### Entries supplied
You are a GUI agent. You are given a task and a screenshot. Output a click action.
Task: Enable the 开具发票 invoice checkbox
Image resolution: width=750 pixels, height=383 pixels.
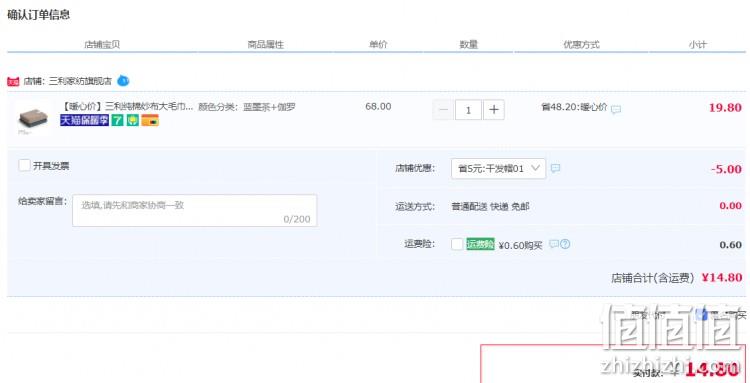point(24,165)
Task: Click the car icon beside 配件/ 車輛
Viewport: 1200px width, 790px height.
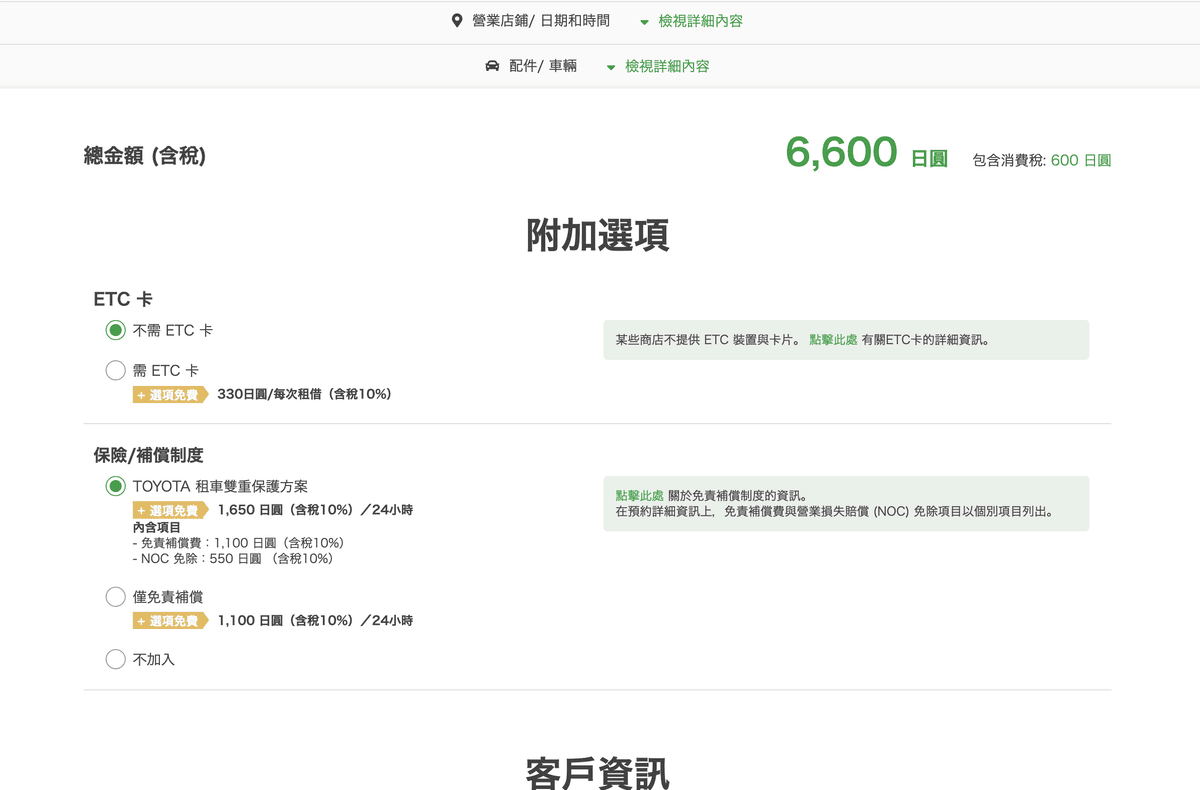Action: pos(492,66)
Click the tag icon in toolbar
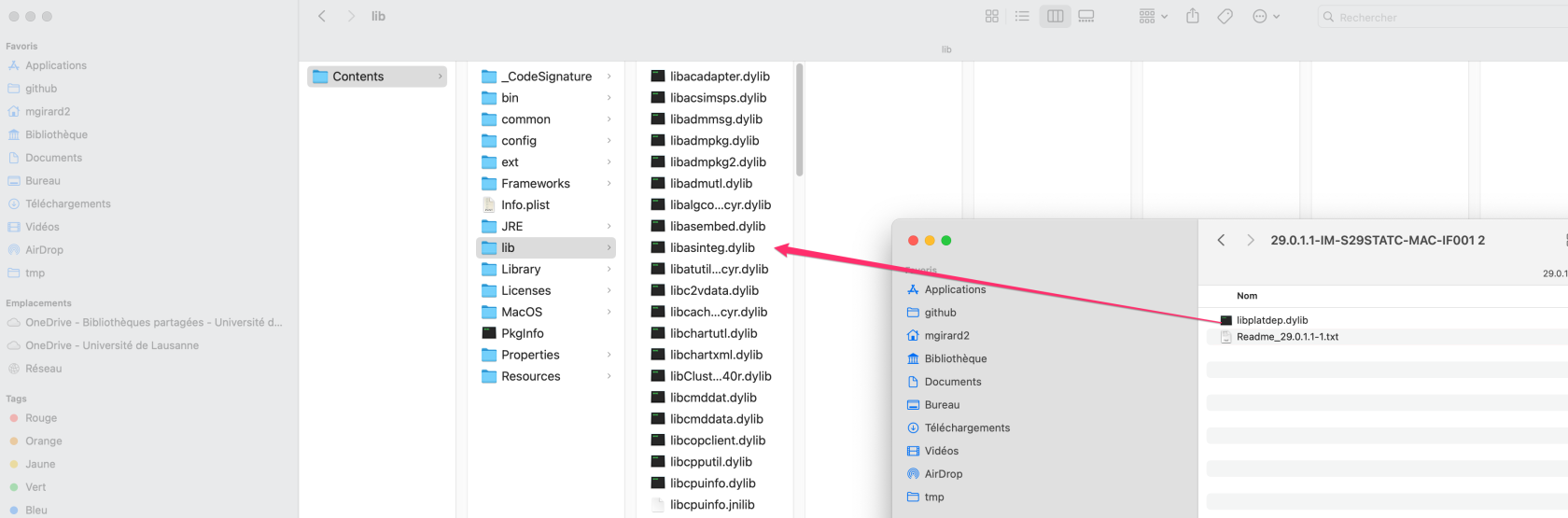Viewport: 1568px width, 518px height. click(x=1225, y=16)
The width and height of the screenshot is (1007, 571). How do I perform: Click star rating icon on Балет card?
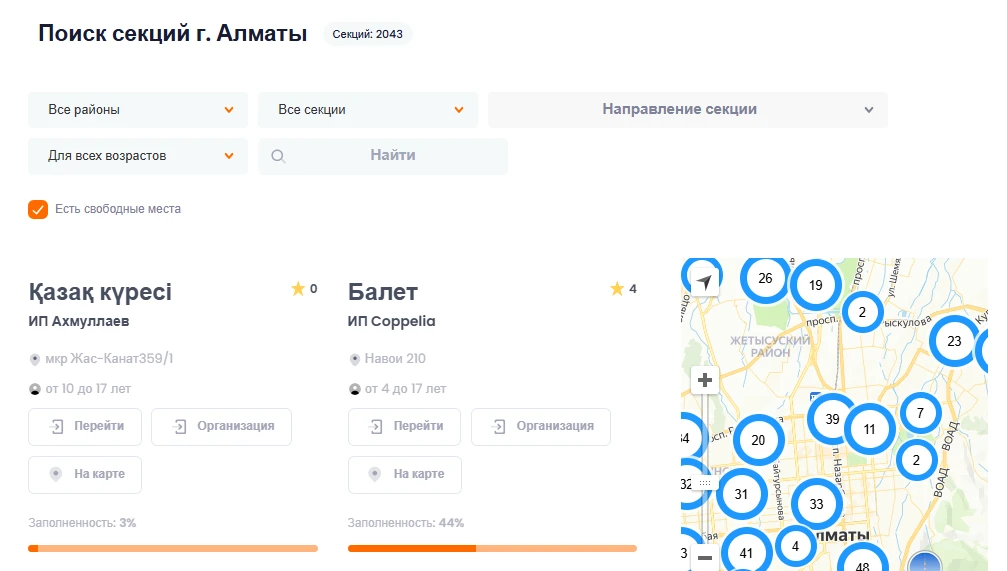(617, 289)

### Request
Reproduce the text of every entry above word for word, leaving out the pictures.

### Answer for the task
You are a GUI agent. You are given a task and a screenshot. Output a click action.
Task: Enable the 开具发票 invoice checkbox
Image resolution: width=750 pixels, height=383 pixels.
point(24,165)
Task: Click the car icon beside 配件/ 車輛
Viewport: 1200px width, 790px height.
Action: pos(492,66)
Click the tag icon in toolbar
Viewport: 1568px width, 518px height. click(x=1225, y=16)
The width and height of the screenshot is (1007, 571). How do I perform: Click star rating icon on Балет card?
(617, 289)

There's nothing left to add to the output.